** EXERCISE MATERIALS follows **

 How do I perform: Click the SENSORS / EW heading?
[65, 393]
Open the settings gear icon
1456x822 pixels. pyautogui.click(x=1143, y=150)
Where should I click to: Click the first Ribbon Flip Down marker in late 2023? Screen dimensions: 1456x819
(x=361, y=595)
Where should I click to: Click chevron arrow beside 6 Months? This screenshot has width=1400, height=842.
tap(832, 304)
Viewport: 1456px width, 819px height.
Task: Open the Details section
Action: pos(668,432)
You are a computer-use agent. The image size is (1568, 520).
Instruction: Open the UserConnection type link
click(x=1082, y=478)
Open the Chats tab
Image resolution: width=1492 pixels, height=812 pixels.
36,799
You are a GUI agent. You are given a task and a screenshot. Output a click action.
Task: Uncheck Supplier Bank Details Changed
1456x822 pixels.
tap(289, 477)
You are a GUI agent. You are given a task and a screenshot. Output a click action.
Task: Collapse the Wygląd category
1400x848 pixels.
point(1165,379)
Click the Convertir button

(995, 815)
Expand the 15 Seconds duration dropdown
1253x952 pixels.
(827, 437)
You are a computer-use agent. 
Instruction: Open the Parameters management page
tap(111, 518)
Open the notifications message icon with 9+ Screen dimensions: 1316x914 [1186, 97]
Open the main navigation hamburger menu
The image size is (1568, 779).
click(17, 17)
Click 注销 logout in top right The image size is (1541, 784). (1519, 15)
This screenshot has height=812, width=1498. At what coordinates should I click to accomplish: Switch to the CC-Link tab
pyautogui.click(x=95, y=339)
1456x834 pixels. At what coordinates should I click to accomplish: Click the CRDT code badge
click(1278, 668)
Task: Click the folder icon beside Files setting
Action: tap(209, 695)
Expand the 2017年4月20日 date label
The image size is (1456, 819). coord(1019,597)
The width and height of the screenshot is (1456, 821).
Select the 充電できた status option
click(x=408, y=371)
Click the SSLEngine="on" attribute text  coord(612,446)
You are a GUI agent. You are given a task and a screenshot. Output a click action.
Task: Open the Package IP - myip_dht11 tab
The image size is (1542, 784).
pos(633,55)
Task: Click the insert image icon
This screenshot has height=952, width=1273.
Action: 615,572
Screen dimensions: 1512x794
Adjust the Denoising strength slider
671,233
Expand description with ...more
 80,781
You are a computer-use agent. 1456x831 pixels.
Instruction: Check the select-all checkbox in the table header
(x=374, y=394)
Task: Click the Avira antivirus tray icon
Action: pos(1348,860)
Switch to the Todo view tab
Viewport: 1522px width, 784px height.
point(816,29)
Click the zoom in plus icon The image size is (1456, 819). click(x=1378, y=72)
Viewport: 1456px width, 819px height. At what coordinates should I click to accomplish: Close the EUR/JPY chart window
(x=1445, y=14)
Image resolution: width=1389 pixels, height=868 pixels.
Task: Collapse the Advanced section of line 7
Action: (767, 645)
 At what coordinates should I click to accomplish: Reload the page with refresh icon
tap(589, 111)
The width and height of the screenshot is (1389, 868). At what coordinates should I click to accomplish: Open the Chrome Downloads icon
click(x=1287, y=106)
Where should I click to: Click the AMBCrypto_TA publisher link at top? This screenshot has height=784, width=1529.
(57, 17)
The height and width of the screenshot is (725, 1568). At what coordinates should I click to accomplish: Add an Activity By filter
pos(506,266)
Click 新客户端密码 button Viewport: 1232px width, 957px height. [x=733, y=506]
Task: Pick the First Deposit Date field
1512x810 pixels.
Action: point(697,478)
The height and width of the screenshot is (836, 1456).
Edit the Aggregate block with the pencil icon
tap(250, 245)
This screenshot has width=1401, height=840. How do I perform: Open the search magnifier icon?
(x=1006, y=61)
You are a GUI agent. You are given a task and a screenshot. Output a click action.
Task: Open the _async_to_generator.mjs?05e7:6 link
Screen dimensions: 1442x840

** End of EXERCISE MATERIALS **

**EXERCISE:** Copy every line of the material above in which the word "computer" appears.

**REPLY TO THE TASK:**
You are a computer-use agent. The image size is (1568, 520).
You are a computer-use agent. 
You are a computer-use agent. 1456x831 pixels.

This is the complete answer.